June 16, 2019

Teele convicted in Warren slaying > Judge rejects bail plea, citing risk of flight, criminal history

ROCKLAND — Allen Teele was convicted of felony murder, manslaughter and robbery Wednesday afternoon for his role in a 1992 home invasion that led to the beating death of a 79-year-old Warren man.

The Knox County Superior Court jury returned the guilty verdicts after 1 1/2 days of intense deliberations during which it had to ask several times for Justice Francis Marsano to clarify points of law on the charges against the 27-year-old defendant from Westbrook.

As the verdicts were read, Teele slumped in his chair and sobbed. Friends and family members, who filled two benches during the five-day trial, let out a collective moan and wept. Teele’s mother, shaking uncontrollably, had to be carried from the courtroom.

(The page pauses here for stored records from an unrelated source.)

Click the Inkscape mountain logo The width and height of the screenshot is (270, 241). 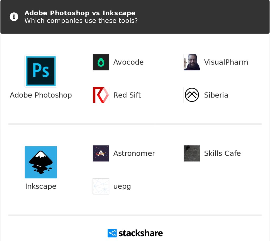(41, 162)
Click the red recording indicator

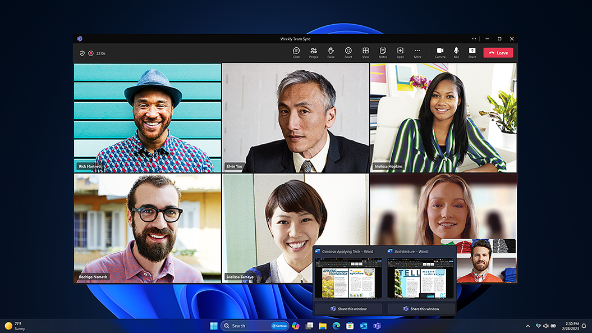point(90,53)
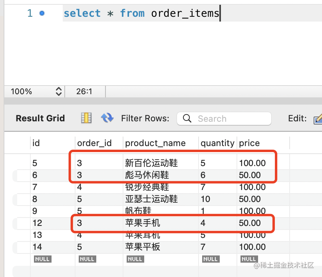Click the price column header

tap(249, 143)
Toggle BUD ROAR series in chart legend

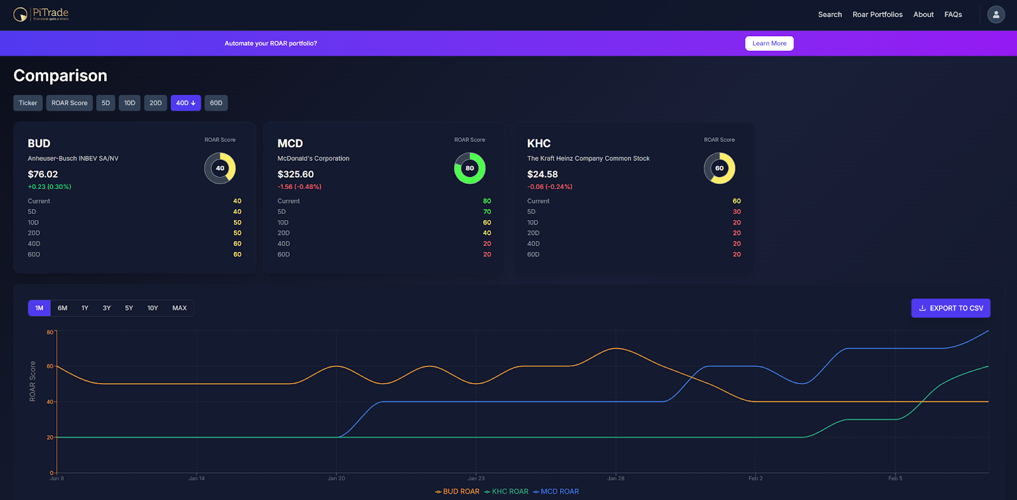point(457,492)
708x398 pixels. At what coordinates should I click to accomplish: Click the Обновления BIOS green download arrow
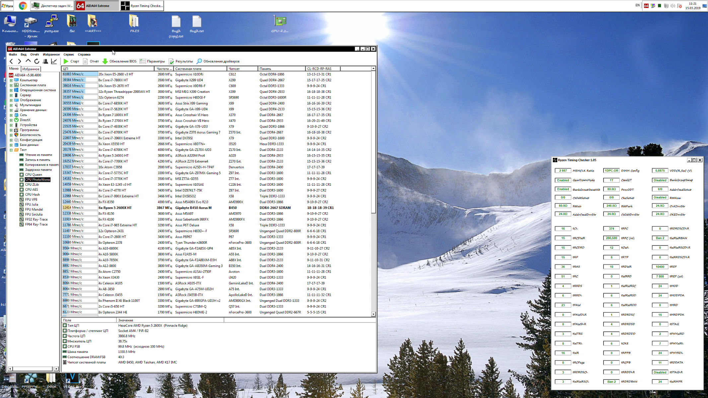tap(105, 61)
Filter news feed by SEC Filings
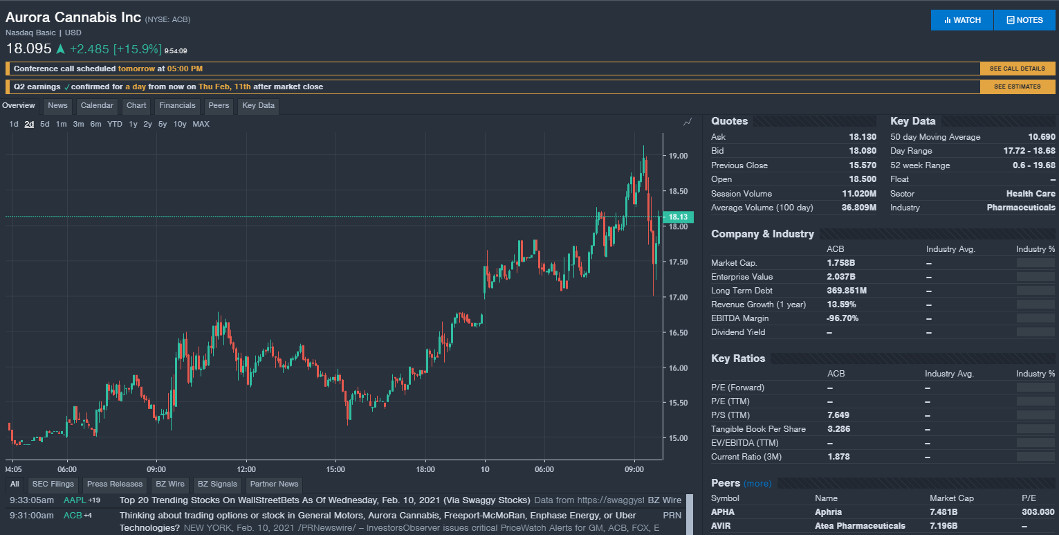This screenshot has height=535, width=1059. click(53, 484)
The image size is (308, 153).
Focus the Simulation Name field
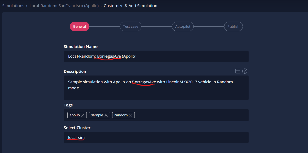click(x=156, y=56)
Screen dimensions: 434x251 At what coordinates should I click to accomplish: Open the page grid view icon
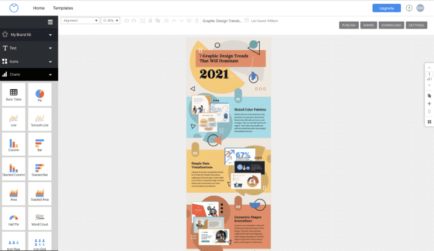click(x=428, y=122)
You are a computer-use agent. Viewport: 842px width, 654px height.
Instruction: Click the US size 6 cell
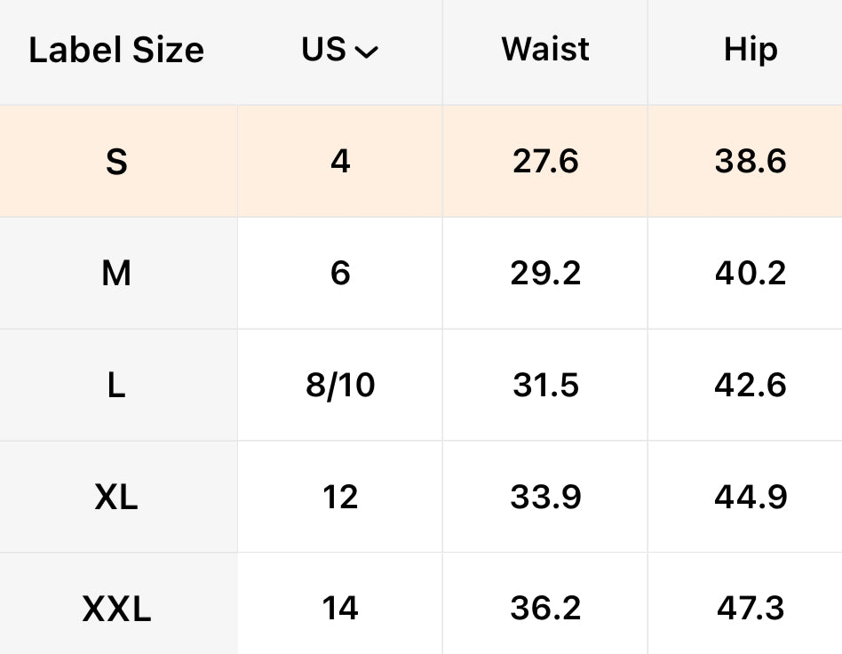pyautogui.click(x=340, y=274)
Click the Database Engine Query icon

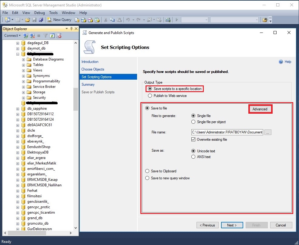coord(77,20)
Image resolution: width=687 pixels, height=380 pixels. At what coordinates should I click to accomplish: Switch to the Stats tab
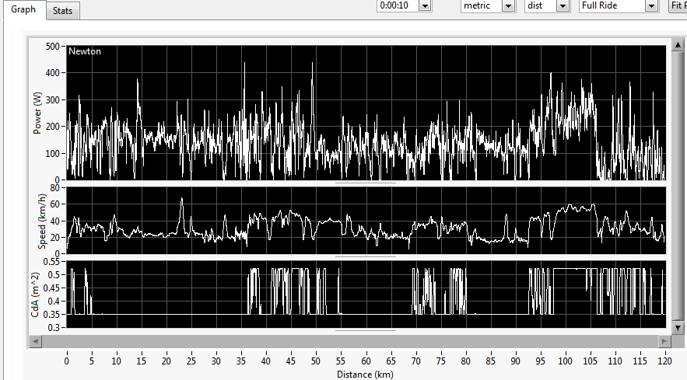(62, 10)
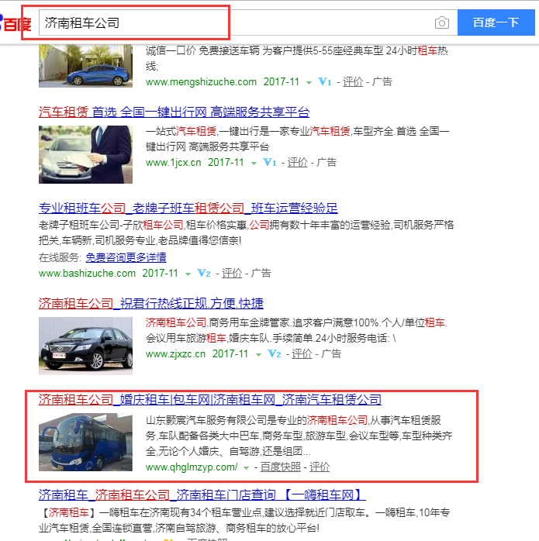This screenshot has height=541, width=539.
Task: Expand dropdown arrow next to www.bashizuche.com date
Action: point(187,274)
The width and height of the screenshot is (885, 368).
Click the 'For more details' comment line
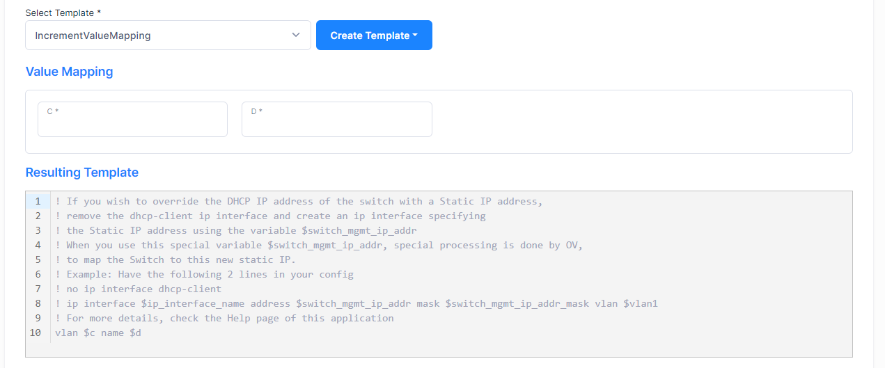230,319
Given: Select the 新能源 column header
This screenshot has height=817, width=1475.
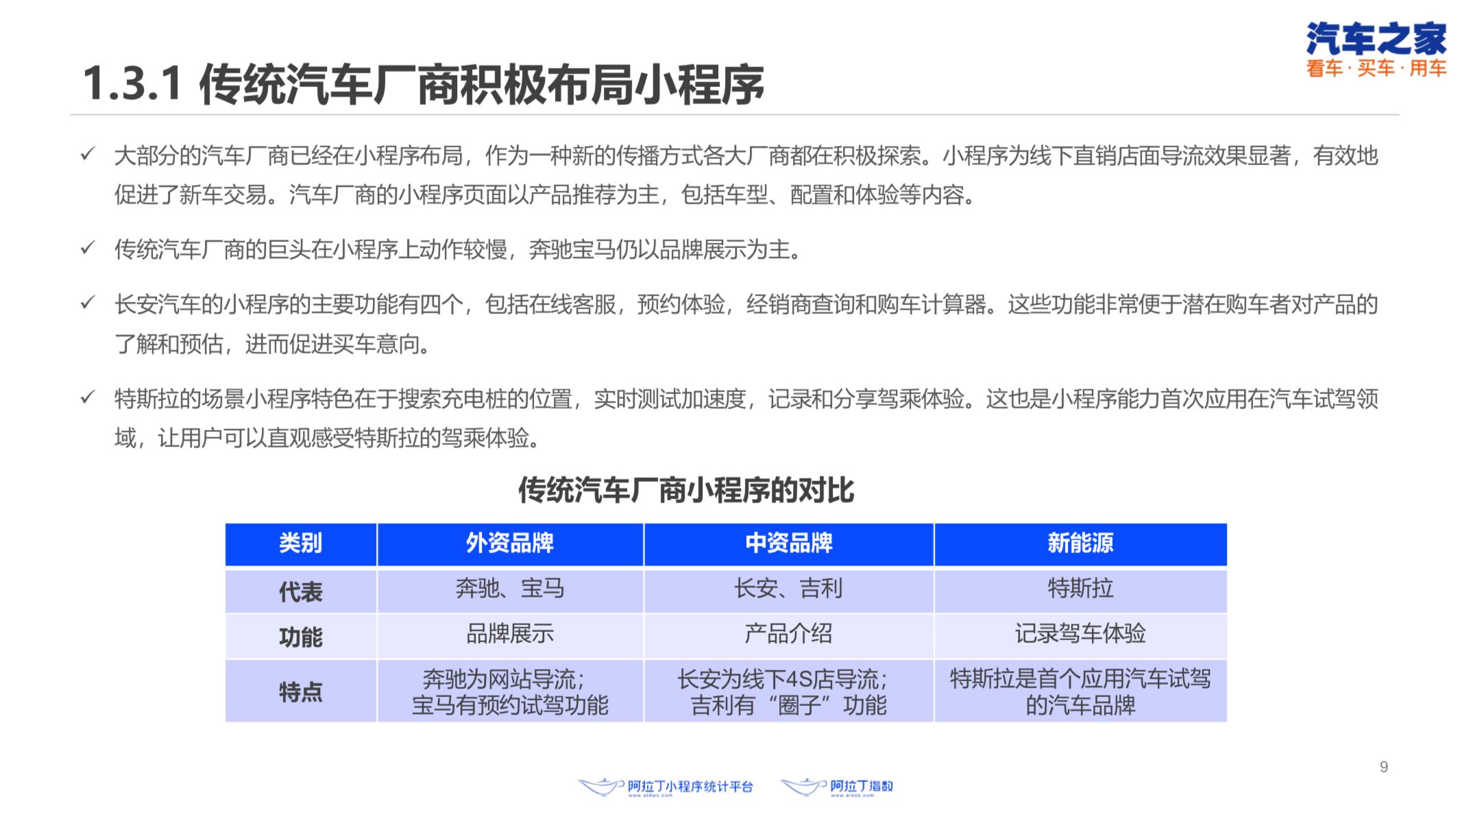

Although Teele has been free on bail since his arrest in January 1995, Marsano ordered him held without bail pending sentencing, citing the seriousness of the convictions and his extensive criminal history of property and violent crimes for which he already has served two prison terms. Each of the three Class A felonies Teele was convicted of Wednesday carries a maximum sentence of 40 years.

Teele and two others — Earl Nash, 26, of Camden and Floyd Firth, 31, of Thomaston — invaded the Warren trailer home of Carroll Howard on the night of April 1 or 2, 1992, to rob the elderly man of money to continue a drinking binge. Howard was beaten and left bleeding profusely from the face by the robbers, who ripped his telephone from the wall and fled with $5 in change.

Howard’s body was found on April 4 by a friend. The cause of death was determined to have been massive loss of blood from fractured facial bones.

The crime went unsolved for more than 2 1/2 years, until Dalton Malmstrom II of Rockland was arrested in January 1995 for a series of burglaries he had committed with Nash. While in custody, Malmstrom gave police information he had learned from Nash, his friend, and Teele, his brother-in-law, about the Howard case.

Nash and Firth pleaded guilty last fall to felony murder, the charge when death results during the commission of a robbery, and they are awaiting sentencing. Nash, who has an extensive criminal record, faces a maximum of 20 years in prison for the Howard crime and five unrelated robberies. Firth, who had a relatively clean record before the crime, faces a maximum of 10 years. Teele was offered a plea agreement with a cap of 25 years, but he refused the state’s offer.

Nash and Firth both testified against Teele, saying the three picked Howard as a victim because they believed he kept a large amount of cash. After Howard refused their demand, Nash hit Howard in the jaw, knocking him to the floor. It then was agreed that Firth and Teele also would have to hit Howard so all three would be equally culpable.

Teele took the stand Monday, denying he intended to rob Howard despite his admission that he wore a bandana to cover his face. Teele said he merely pretended to hit Howard, lightly slapping the hands the victim held up for protection.

Nash and Firth both testified Howard was gasping for breath and bleeding heavily from the mouth and nose when they left, but Teele said he did not see any blood or other signs of injury.

Teele, who will be sentenced after a presentence investigation, had been free on $40,000 bail since his arrest last year. After the verdicts, Assistant Attorney Lisa Marchese asked Marsano to increase bail to $50,000, saying Teele poses a substantial risk of flight and a threat to the community.

Defense attorney John Nale asked for Teele’s existing bail to be continued, saying Teele has been working steadily, caring for his wife and two children, and checking in daily with Westbrook police since his arrest.

Teele addressed the court, pleading with Marsano for “time to be with my wife and kids. I’ve been out for more than a year, doing all the requirements. I realize I’ve been convicted of three major crimes, but I want to make sure my wife and kids are all right.”

Citing Teele’s prior record of convictions for more than 20 burglaries as well as numerous other crimes, such as theft, forgery and assault, Marsano said he found probable cause that “there is a risk of flight and a danger to the community. There is plenty of criminal history here. He has no respect for property, he has no respect for life. He will be held without bail.”